Marketing Week has launched its annual Career & Salary Survey again, promising to identify the “key issues, challenges and opportunities” facing marketers today. While I appreciate the effort to gather industry data, I’m skeptical about how much value these annual surveys actually deliver to working professionals.
These industry surveys have become a predictable ritual. Every year, we’re asked to share our experiences, only to receive reports that often tell us what we already know: marketing budgets are tight, workloads are increasing, and the industry faces disruption from technology and changing consumer behaviors.
What These Surveys Usually Miss
The fundamental problem with most industry surveys is that they rarely dig deep enough into the structural issues affecting marketing careers. They tend to focus on surface-level symptoms rather than root causes.

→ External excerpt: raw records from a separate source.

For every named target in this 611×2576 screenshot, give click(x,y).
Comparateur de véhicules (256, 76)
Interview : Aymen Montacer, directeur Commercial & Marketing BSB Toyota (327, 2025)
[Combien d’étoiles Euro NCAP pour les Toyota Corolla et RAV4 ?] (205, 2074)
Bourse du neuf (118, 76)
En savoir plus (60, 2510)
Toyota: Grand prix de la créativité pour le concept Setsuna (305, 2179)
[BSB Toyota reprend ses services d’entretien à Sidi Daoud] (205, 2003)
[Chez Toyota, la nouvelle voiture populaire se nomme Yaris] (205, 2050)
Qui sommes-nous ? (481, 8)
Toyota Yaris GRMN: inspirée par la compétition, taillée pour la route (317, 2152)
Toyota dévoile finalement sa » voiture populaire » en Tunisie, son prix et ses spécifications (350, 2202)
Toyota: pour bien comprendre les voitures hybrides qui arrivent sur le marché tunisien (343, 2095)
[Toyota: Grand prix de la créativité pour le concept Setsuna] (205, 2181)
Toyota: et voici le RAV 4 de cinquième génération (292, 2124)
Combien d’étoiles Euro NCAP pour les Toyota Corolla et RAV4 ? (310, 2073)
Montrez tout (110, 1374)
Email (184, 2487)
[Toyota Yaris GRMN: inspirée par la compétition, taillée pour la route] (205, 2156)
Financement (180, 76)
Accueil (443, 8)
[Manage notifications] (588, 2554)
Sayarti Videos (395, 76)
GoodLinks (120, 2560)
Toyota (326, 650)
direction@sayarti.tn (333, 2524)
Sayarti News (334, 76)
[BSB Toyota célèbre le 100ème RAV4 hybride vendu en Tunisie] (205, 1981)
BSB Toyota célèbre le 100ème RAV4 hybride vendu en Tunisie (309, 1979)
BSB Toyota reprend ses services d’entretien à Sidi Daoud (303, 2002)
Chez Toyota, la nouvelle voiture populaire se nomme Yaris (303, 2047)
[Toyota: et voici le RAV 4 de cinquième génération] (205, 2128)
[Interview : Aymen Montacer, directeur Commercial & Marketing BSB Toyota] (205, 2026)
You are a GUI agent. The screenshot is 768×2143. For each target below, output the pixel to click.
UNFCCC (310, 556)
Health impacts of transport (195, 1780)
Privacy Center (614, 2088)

Based on past experiences with similar surveys, here’s what they typically overlook:
- The growing disconnect between C-suite expectations and marketing realities
- How short-term performance metrics undermine long-term brand building
- The real impact of constant restructuring and agency relationship churn
- Mental health challenges specific to high-pressure marketing roles
These surveys often frame issues as individual career challenges rather than systemic problems requiring industry-wide solutions. They may highlight salary disparities but rarely address the power structures that create and maintain them.
What Would Make This Survey Worthwhile
For Marketing Week’s survey to truly add value, it needs to move beyond the standard questions about compensation and job satisfaction. We need fewer surveys that simply document our problems and more that help solve them.
A truly useful industry survey would:
- Track longitudinal data to show how careers actually develop over time
- Compare marketers’ experiences across different organization types and sizes
- Examine how marketing departments are structured and resourced compared to other functions
- Investigate the relationship between marketing investment and career progression
Most importantly, the survey should lead to actionable insights and advocacy. Data collection is only valuable if it drives meaningful change in how organizations value and develop marketing talent.
The Questions We Should Be Asking
Instead of focusing solely on compensation benchmarks, we should be asking more fundamental questions: Why do so many CMOs have the shortest tenure in the C-suite? How are marketing teams adapting to new channels and technologies with limited resources? What skills actually lead to career advancement versus what skills are merely trendy?
The marketing profession faces an identity crisis that goes deeper than salary bands and job titles. We’re caught between being viewed as a cost center and a growth driver, between art and science, between short-term activation and long-term brand building.
If Marketing Week truly wants to identify “key issues, challenges and opportunities,” it needs to examine how marketers navigate these contradictions daily.
I’m not suggesting we shouldn’t participate in the survey. Data is important, and Marketing Week has the platform to highlight critical industry issues. But as marketers, we should demand more than just another annual temperature check that leads to predictable headlines and little substantive change.
The marketing community deserves research that doesn’t just document our challenges but helps us overcome them. Until then, these surveys risk becoming just another marketing exercise – ironically showcasing the very problem they aim to address: lots of data gathering with insufficient meaningful action.